С приездом Базунова такие учения прекратились, но рукоприкладство продолжает свирепствовать наравне с матерщиной. Бьют больно и злобно почти все поголовно: и командиры парков, и старшие офицеры, и бывший агроном Кузнецов, и студент Болеславский, и сын заслуженного профессора, молодой адвокат Растаковский, и другие прапорщики. Исключение составляют командир бригады Базунов и два прапорщика: Болконский и Медлявский. Некоторые прапорщики, как, например, Растаковский, с каким-то сластолюбивым рвением предаются мордобою. В солдатских поговорках эта прапорщицкая ретивость отмечена очень колоритно:
— Невелик чин прапорщик, а офицером воняет.
— Невелик прапорщик пан, да офицером напхан.
По целым часам не двигаемся с места, обессилевшие, замученные, утопая в потоках грязи, в облаках конского пара, в оглушительной оргии проклятий, ругательств, ударов, которые сыплются на спины лошадей и на головы предков по материнской линии. По временам нас обгоняет пехота. Она бредёт по бокам дороги, хмурая, серая, обмызганная и загадочно-замкнутая.
— Отчего они такие молчаливые? — спрашивает Костров.
— Богу молятся, — раздражённо ехидничает Базунов. — Да и о чем им, подлецам, разговаривать, когда они так и рыщут глазами, что бы такое в карман сунуть: кусок сахару, котелок, походную кухню, заводную лошадь, пушку... Пехотинцы ведь — это первые воры на земле. Такие социал-дымокрады, что ой-ой-ой... Ахнуть не успеете, как из-под носа самого Вильгельма упрут и в борщ сунут. Я их, прохвостов, во как знаю!
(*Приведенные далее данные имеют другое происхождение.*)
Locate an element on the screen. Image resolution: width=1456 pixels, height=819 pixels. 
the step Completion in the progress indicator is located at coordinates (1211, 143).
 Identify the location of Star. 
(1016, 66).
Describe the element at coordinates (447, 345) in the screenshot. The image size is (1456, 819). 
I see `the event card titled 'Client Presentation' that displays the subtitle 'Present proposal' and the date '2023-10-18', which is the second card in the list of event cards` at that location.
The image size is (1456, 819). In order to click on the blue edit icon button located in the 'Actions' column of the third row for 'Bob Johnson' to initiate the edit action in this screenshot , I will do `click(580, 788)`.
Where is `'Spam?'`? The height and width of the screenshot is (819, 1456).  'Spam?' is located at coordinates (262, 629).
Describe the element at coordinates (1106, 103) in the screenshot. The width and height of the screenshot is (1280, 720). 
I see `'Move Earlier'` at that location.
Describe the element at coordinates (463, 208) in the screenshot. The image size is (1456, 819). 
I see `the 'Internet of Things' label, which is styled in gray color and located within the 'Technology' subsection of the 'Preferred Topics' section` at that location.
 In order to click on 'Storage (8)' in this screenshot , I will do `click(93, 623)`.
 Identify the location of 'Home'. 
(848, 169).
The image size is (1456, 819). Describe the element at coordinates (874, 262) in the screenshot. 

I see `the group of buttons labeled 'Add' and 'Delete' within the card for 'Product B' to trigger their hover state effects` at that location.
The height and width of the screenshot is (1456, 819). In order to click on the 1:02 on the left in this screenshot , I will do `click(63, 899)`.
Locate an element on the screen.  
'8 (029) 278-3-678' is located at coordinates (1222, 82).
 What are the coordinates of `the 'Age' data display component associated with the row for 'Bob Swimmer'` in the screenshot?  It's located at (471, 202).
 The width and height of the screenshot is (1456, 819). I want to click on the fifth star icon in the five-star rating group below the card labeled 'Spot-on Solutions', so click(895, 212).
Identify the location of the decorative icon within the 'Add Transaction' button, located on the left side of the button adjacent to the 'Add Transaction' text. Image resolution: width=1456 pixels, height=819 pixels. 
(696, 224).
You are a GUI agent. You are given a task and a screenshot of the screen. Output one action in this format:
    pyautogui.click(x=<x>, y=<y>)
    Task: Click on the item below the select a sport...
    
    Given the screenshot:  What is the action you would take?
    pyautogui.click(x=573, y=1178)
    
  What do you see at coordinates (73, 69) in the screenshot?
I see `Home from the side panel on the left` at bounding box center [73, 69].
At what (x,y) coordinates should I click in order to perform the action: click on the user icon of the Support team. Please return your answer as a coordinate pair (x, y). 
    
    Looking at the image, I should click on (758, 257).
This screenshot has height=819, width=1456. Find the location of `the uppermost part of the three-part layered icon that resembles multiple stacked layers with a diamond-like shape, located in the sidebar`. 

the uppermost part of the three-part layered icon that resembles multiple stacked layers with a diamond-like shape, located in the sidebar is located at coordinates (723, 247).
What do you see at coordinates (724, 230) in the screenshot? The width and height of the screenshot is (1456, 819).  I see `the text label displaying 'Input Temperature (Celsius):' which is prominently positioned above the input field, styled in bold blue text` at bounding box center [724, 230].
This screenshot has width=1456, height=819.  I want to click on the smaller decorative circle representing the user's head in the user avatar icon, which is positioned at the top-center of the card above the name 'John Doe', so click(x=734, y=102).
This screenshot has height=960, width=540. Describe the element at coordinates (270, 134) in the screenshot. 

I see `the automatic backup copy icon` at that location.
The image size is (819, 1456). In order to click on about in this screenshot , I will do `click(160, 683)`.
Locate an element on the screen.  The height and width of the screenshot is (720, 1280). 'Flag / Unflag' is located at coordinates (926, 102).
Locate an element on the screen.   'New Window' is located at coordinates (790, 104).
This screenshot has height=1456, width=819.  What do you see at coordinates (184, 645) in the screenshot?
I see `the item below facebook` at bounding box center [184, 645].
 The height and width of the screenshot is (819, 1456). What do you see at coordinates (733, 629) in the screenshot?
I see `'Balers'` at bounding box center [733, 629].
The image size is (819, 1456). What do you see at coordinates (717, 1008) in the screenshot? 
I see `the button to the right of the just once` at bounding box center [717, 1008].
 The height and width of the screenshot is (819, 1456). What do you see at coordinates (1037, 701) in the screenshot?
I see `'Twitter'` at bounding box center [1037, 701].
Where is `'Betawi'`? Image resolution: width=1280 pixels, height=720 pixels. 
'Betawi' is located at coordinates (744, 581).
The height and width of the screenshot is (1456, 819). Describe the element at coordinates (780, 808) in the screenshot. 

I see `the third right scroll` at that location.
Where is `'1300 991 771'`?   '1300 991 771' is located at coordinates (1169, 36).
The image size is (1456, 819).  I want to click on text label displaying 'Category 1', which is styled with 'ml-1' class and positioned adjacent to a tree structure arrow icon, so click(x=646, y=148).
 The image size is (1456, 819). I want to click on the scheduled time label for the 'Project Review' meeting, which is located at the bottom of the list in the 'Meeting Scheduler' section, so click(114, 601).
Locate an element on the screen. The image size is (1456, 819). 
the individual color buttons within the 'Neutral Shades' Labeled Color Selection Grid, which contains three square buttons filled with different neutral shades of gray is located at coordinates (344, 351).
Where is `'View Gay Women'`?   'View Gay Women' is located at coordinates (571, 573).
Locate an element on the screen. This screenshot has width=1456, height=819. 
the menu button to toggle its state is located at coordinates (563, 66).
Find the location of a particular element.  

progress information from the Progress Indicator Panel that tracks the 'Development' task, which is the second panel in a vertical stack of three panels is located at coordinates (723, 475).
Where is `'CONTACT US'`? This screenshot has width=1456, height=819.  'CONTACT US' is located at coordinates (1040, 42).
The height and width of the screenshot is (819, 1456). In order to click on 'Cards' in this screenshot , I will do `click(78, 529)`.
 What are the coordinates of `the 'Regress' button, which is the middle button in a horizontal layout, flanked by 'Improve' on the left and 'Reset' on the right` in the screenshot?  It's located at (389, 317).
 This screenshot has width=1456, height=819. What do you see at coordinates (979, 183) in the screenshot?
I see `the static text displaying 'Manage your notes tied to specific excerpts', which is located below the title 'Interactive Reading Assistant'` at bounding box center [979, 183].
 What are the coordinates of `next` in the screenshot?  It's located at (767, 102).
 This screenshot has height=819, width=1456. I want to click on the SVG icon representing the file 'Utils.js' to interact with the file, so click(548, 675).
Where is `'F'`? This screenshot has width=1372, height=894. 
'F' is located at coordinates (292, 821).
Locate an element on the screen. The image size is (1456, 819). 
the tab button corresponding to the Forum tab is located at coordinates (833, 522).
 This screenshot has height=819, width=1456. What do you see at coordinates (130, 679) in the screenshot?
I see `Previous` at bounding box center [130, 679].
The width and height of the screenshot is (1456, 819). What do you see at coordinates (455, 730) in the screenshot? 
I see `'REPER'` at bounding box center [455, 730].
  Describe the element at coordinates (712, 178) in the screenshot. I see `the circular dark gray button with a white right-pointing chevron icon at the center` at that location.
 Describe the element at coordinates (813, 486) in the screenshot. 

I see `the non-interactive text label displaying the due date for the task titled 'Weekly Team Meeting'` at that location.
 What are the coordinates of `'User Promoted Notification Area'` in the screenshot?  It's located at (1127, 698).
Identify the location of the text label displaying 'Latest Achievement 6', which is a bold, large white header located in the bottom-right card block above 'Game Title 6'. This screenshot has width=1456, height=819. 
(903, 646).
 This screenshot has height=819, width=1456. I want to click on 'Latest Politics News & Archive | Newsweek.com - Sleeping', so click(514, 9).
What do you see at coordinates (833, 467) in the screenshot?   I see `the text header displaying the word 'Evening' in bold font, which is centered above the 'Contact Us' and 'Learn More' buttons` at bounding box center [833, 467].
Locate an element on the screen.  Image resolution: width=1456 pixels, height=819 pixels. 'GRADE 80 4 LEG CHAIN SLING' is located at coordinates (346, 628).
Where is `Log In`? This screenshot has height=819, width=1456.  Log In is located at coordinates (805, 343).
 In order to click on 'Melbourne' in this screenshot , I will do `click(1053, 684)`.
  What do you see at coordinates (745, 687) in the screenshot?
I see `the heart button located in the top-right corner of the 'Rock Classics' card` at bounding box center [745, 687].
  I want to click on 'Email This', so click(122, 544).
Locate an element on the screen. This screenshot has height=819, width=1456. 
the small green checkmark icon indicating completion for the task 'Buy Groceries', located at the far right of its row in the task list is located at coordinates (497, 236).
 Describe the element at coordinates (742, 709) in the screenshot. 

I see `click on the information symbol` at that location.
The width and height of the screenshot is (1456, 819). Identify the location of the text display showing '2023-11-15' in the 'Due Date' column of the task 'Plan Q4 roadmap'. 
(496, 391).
На привале подсаживаюсь к группе пехотинцев, отдыхающих на опушке леса.
Разговор не клеится. Я отхожу в сторону и, усевшись на корнях, слушаю. Сперва беседуют тихо; потом, забыв о моем присутствии, говорят полным голосом. Лиц не вижу, но долетает каждое слово. Философствуют или сказки рассказывают.
— Как же ты говоришь, войска не было? Значит, и воевать не воевали?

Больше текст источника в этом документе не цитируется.